Dans les années 90 l'organiste Ben van Oosten a gravé une intégrale en 7 volumes de l'œuvre pour orgue de Widor. Il a réalisé ces disques en jouant sur divers orgues Cavaillé-Coll en Europe. À Rouen bien entendu, mais à Lyon et même en Espagne... Ces disques n'ont jamais quitté le catalogue du label MD+G.
Ben van Oosten est né en 1955 à La Haye. C'est un enfant surdoué qui a commencé sa carrière à l'âge de 15 ans. Il a confié au disque les intégrales des œuvres d'Orgue de Louis Vierne, Charles-Marie Widor, Camille Saint-Saëns et Marcel Dupré… Toutes récompensées par la presse spécialisée.
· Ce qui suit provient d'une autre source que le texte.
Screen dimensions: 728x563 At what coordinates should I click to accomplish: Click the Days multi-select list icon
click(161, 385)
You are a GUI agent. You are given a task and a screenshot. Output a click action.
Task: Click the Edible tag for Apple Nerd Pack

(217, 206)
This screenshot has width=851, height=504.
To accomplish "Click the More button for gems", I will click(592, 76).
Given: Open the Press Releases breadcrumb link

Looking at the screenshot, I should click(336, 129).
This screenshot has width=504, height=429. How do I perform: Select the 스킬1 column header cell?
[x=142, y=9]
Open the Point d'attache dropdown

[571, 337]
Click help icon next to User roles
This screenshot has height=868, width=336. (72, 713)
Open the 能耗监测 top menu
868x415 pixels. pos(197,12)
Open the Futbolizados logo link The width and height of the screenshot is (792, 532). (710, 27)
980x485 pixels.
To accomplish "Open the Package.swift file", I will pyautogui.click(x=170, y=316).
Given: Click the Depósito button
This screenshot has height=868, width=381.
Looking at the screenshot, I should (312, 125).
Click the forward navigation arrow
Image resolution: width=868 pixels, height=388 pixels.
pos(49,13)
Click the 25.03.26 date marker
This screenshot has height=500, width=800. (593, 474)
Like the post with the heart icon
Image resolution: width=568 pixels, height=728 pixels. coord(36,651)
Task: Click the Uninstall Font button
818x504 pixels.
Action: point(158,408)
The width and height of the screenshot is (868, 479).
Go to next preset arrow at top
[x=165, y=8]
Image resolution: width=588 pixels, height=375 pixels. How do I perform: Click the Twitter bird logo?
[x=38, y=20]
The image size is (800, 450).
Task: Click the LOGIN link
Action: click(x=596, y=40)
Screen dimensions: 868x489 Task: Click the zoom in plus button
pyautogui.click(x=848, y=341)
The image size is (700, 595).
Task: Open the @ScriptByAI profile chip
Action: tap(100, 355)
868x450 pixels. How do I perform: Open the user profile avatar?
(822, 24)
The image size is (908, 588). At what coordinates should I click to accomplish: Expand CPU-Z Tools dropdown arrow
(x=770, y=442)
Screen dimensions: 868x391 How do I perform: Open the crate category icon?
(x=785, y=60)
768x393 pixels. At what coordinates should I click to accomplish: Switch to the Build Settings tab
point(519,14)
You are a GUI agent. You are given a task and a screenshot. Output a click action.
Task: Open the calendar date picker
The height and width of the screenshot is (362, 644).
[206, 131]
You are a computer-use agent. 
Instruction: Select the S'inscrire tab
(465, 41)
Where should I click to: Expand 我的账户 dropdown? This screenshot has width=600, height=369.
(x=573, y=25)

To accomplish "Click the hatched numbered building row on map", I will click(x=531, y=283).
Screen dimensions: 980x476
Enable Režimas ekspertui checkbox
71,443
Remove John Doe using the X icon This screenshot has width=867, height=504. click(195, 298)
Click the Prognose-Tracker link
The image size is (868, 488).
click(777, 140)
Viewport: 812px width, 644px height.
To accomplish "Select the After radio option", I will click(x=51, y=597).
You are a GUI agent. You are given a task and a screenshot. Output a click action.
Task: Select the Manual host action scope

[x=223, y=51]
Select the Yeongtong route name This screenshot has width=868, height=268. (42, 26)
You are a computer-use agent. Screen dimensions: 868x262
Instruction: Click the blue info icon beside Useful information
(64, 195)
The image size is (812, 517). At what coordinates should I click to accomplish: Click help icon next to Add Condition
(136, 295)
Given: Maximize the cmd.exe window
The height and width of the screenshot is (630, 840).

Pour cette 9ème symphonie, Widor a composé quatre mouvements correspondant à quatre regards différents portés sur l'Abbaye Saint-Ouen de Rouen. Une visite guidée architecturale, musicale et spirituelle puisque le thème conducteur est extrait de l'hymne de Noël "Puer Natus".
1 – L'Abbaye : Moderato : Il s'agit bien d'une marche contemplative autour de l'édifice. Widor confronte une mélodie martiale et puissante à une seconde idée qui suggère une promenade dans les allées qui entourent l'église. Ben van Oosten ne fait pas mugir l'instrument. La musique fait écho à la grandeur de l'abbatiale, ses ouvertures très hautes, quasiment du ras du sol à la voute, la robuste tour carrée. Widor utilise dans le développement des arpèges illustrant l'élan de cette merveille gothique de Normandie. La musique nous enveloppe par sa puissance. La prise de son n'écrase pas les notes. On bénéficie à la fois d'une belle répartition des jeux ; on semble entendre l'orgue dans sa globalité depuis le chœur, donc avec un bel espace sonore. Les extrêmes graves ne sont pas lourds et plutôt crédibles. Une exception dans ce style d'enregistrement.
2 – Dans la nef et les déambulatoires (image très personnelle) : il s'agit d'un andante, l'une des pièces les plus jouées du compositeur, d'une grande tendresse et d'une légèreté paradisiaque. On retrouve encore un accompagnement martial mais aérien et éthéré dans le grave que souligne une mélodie radieuse jouée sur les registres plus aigus. Il faut se laisser flotter par une cette ligne mélodique qui suggère la sérénité ressentie par un promeneur dans le lieu de prière, le regard porté vers les couleurs cristallines des vitraux, vers les petites lumières frémissantes des cierges, un sentiment de paix, d'isolement du monde extérieur.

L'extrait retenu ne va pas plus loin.